Researchers have found two new planets orbiting around one of the oldest stars near Sun called Kapteyn and one of them may support life.
Dr Guillem Anglada-Escude, from QMUL's School of Physics and Astronomy said that it was astounding finding those planets orbiting Kapteyn's star, although previous data did show some moderate excess of variability, so they were looking for very short period planets when the new signals showed up loud and clear.
According to the findings the planet Kapetyn b is at least five times as massive as the Earth and it orbits the star every 48 days making it warm enough for liquid water to be present on its surface and the second planet, Kapteyn c is a more massive and quite different; its year lasts for 121 days and astronomers think it's too cold to support liquid water.
Jacobus Kapteyn discovered the star at the end of the 19th century belonging to the galactic halo and it is the second fastest moving star in the sky.

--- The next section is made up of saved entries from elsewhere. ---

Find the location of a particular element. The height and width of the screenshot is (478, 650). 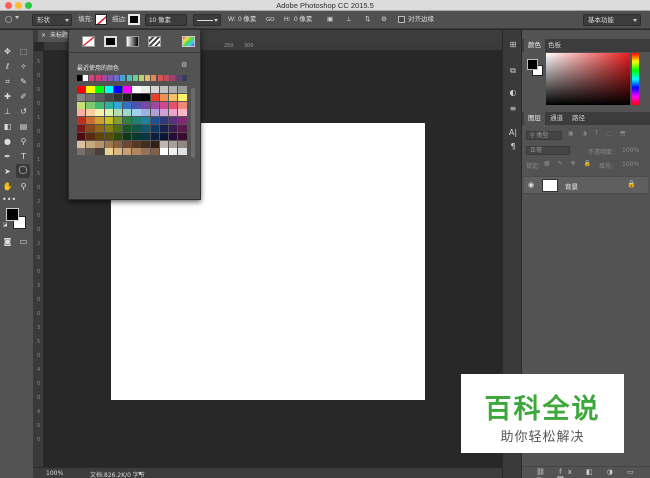

lasso-tool-icon: ℓ is located at coordinates (8, 66).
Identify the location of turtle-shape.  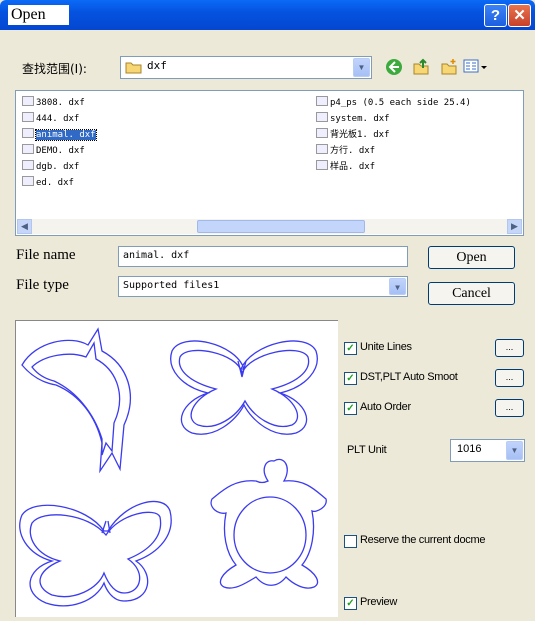
(268, 524).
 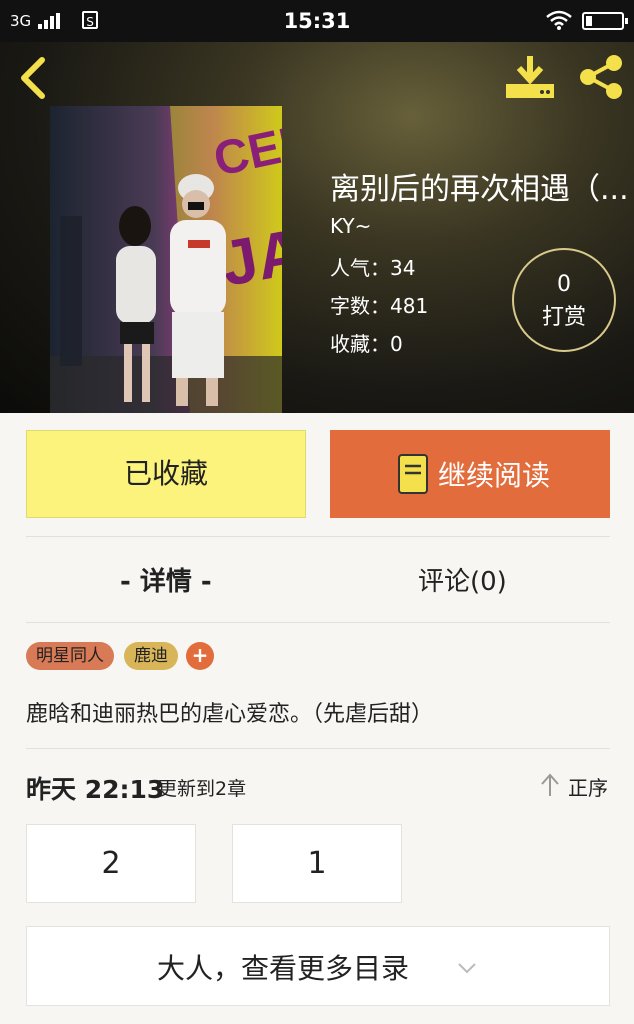 What do you see at coordinates (284, 968) in the screenshot?
I see `more-catalog-label: 大人，查看更多目录` at bounding box center [284, 968].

With a third of the mass of the sun, this red-dwarf can be seen in the southern constellation of Pictor with an amateur telescope.
The astronomers used new data from HARPS spectrometer at the ESO's La Silla observatory in Chile to measure tiny periodic changes in the motion of the star. Using the Doppler Effect, which shifts the star's light spectrum depending on its velocity, the scientists can work out some properties of these planets, such as their masses and periods of orbit.